Document
Skip to content
Algorithmic  •  Data Science

How to scale up your algo game

In the era of digital marketing, we have seen an exponential increase in the amount of data generated, stored and analysed from an ever growing plethora of systems. But, it is not only the complexity of the data and algorithmic landscape that has increased dramatically. Also, the landscape of activation systems itself has become more advanced, and with this technical advancement, the possibilities of how you can communicate with your customer have increased dramatically.

 

Still, with all this technological advancement, how come that companies still fail to deliver value from the analytical and AI Projects?

 

“Most analytics and AI projects fail because operationalization is only addressed as an afterthought. The top barrier to scaling analytics and AI implementations is complexity around integrating the solution with existing enterprise applications and infrastructure.“ – Gartner 2021

 

Figure 1: Demonstration of the complexity of the data x algo x action landscape

Figure 1: Demonstration of the complexity of the data x algo x action landscape

 

In software engineering, operations is an umbrella term for managing, monitoring and deploying production applications. Similarly in the fields of data and analytics, operations is the process of how to manage, monitor and deploy algorithms so that predictions are delivered to an end system where action can be taken and business results can be created.

 

Manual operations for a machine learning model would correspond to a data scientist creating data sets on a laptop, training a model, then at a later stage running the model on a new dataset to get predictions, saving the predictions as a CSV-file and emailing the file to someone who can import the file in, as an example, an email system. A fully automated operations pipeline for machine learning would handle all of the mentioned tasks automatically and also decide on when it is needed to retrain a model instead of using a previously trained one.

Short problem
Write the next few paragraphs of the article on scaling up algorithm operations, picking up right after its final sentence. The listing after this comes from a separate source.

Available data

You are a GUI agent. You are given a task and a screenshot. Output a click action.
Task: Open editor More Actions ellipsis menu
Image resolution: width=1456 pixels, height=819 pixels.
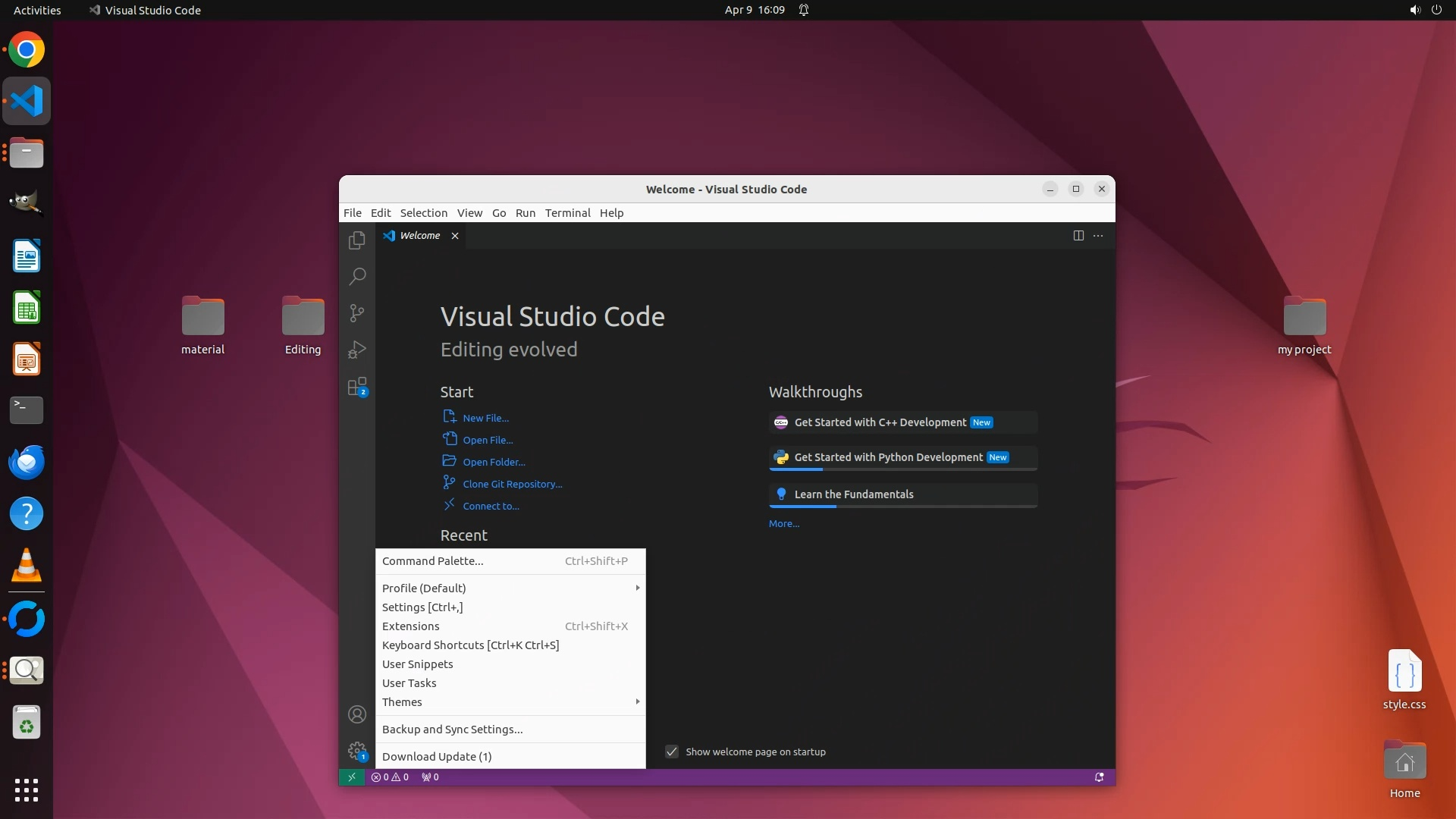point(1098,236)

Result of this exercise
 

The Operations Swamp 

Unless the operationalization of data and analytics is addressed proactively, your analytical organization is destined to get stuck in the operations swamp. Some organizations can have sunk so deep into the swamp, that they cannot even realize they are in one. Some of the key signs that you are in such a swamp include:

  • You are always thinking of operations as a future problem
  • Your best data science and engineering talent are stuck with operational tasks leaving them little to zero time on new development
  • You have a hard time retaining your data science talent
  • You scale your operations through recruiting people and not by increasing automation
  • You create lots of algorithms but none of them ends up getting used.

 

Investing in proper tools and frameworks for data and analytical operations will enable you to scale up without having to recruit, resulting in being able to produce 10 algorithms per data scientist instead of needing 5 data scientists to deliver the same value. This investment will also enable your data scientists to spend their time on creative and experimental tasks instead of manual operations which will significantly improve your employee attrition. The economical argument alone makes sense for any organization that is or is thinking about, investing in analytics.

 

Gartner recommends:

  • “Invest up front in upskilling teams and upgrading the technology stack across compute infrastructure, DevOps toolchains and adjacent operationalization areas to increase the success rate of AI initiatives and value creation.
  • Utilize the best practices of DataOps and ModelOps in symphony to reduce friction between various machine learning (ML) and AI artifacts, and to reduce friction between the teams associated with them.
  • Establish a strong DevOps practice across the various stages—data pipeline, data science, ML, AI and underlying infrastructure — to radically improve the delivery pipeline and operationalize analytics and AI architectures.
  • Create an integrated XOps practice that blends disparate functions, teams and processes to support data processing, model training, model management and model monitoring, allowing for continuous delivery of AI-based systems.
  • Use DataOps, ModelOps and DevOps practices and expertise to build composable technical architecture providing resilience, modularity and autonomy to business functions, and orchestrating the delivery of analytics and AI solutions.”

 

For us, It is evident that Gartner, with good reason, puts a lot of emphasis on operations as a key success factor for analytical and AI initiatives. However, what Gartner has left out is a detailing of what the different best practices are within the DevOps, DataOps and ModelOps. To give you a more concrete picture of what the different XOps practices mean, we have with our experience from the past 10+ years in the industry, identified 5 key frameworks for accelerating the operationalization of algorithms.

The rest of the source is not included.